P. V. S., Avinesh (2020)
Information Preparation with the Human in the Loop.
Technische Universität Darmstadt
doi: 10.25534/tuprints-00011839
Dissertation, Erstveröffentlichung
Kurzbeschreibung (Abstract)
With the advent of the World Wide Web (WWW) and the rise of digital media consumption, abundant information is available nowadays for any topic. But these days users often suffer from information overload posing a great challenge for finding relevant and important information. To alleviate this information overload and provide significant value to the users, there is a need for automatic information preparation methods. Such methods need to support users by discovering and recommending important information while filtering redundant and irrelevant information. They need to ensure that the users do not drown in, but rather benefit from the prepared information. However, the definition of what is relevant and important is subjective and highly specific to the user’s information need and the task at hand. Therefore, a method must continually learn from the feedback of its users. In this thesis, we propose new approaches to put the human in the loop in order to interactively prepare information along the three major lines of research: information aggregation, condensation, and recommendation.

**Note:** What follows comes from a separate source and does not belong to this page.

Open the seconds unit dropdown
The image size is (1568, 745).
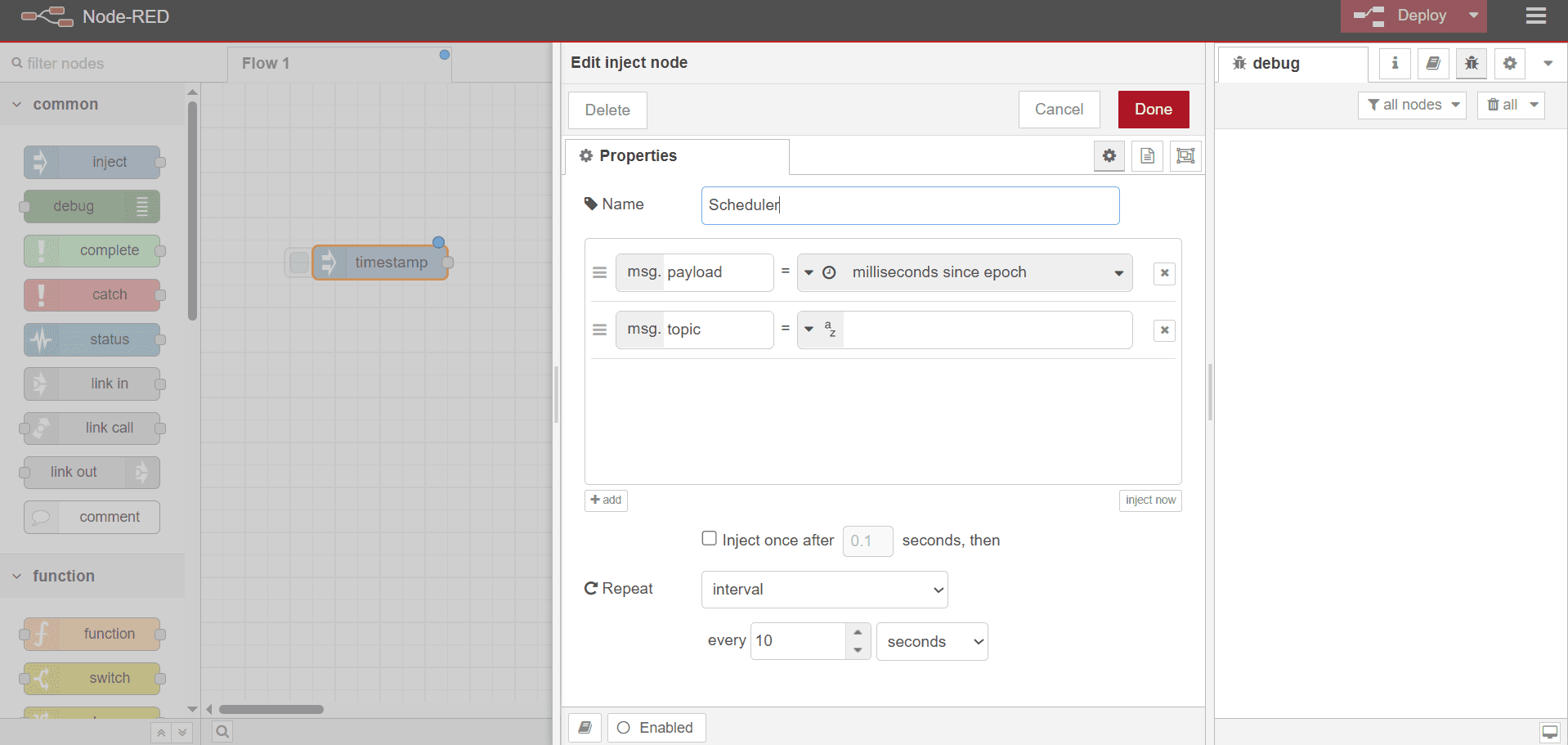tap(932, 642)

For multiple well-studied tasks in natural language processing, we point out the limitation of existing methods and discuss how our approach can successfully close the gap to the human upper bound by considering user feedback and adapting to the user’s information need. We put a particular focus on applications in digital journalism and introduce the new task of live blog summarization. We show that the corpora we create for this task are highly heterogeneous as compared to the standard summarization datasets which pose new challenges to previously proposed non-interactive methods.
One way to alleviate information overload is information aggregation. We focus on the corresponding task of multi-document summarization and argue that previously proposed methods are of limited usefulness in the real-world application as they do not take the users’ goal into account. To address these drawbacks, we propose an interactive summarization loop to iteratively create and refine multi-document summaries based on the users’ feedback. We investigate sampling strategies based on active machine learning and joint optimization to reduce the number of iterations and the amount of user feedback required. Our approach significantly improves the quality of the summaries and reaches a performance near the human upper bound. We present a system demonstration implementing the interactive summarization loop, study its scalability, and highlight its use cases in exploring document collections and creating focused summaries in journalism.

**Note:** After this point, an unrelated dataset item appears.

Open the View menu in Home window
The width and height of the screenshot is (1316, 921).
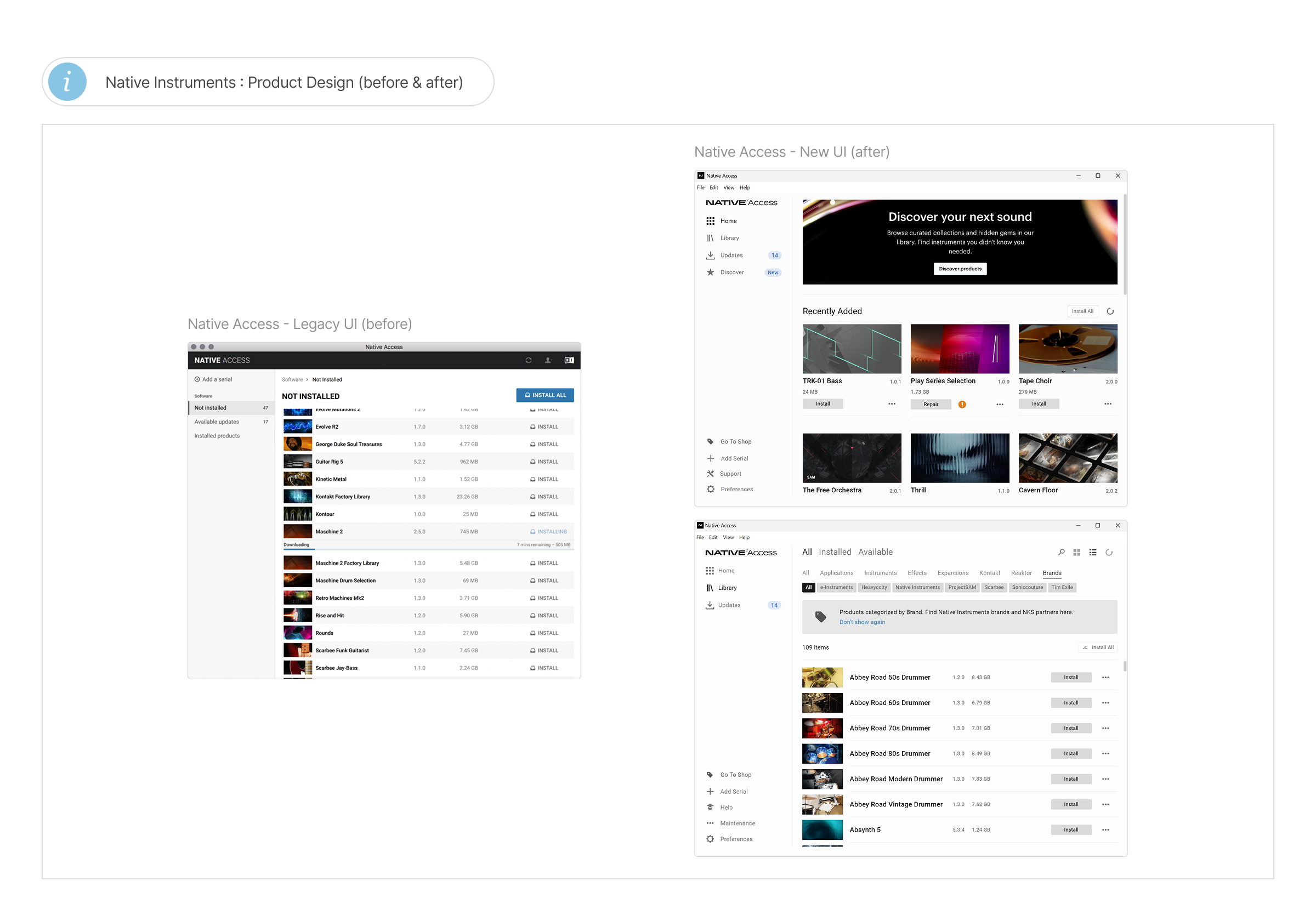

For information condensation, we investigate a text compression setup. We address the problem of neural models requiring huge amounts of training data and propose a new interactive text compression method to reduce the need for large-scale annotated data. We employ state-of-the-art Seq2Seq text compression methods as our base models and propose an active learning setup with multiple sampling strategies to efficiently use minimal training data. We find that our method significantly reduces the amount of data needed to train and that it adapts well to new datasets and domains.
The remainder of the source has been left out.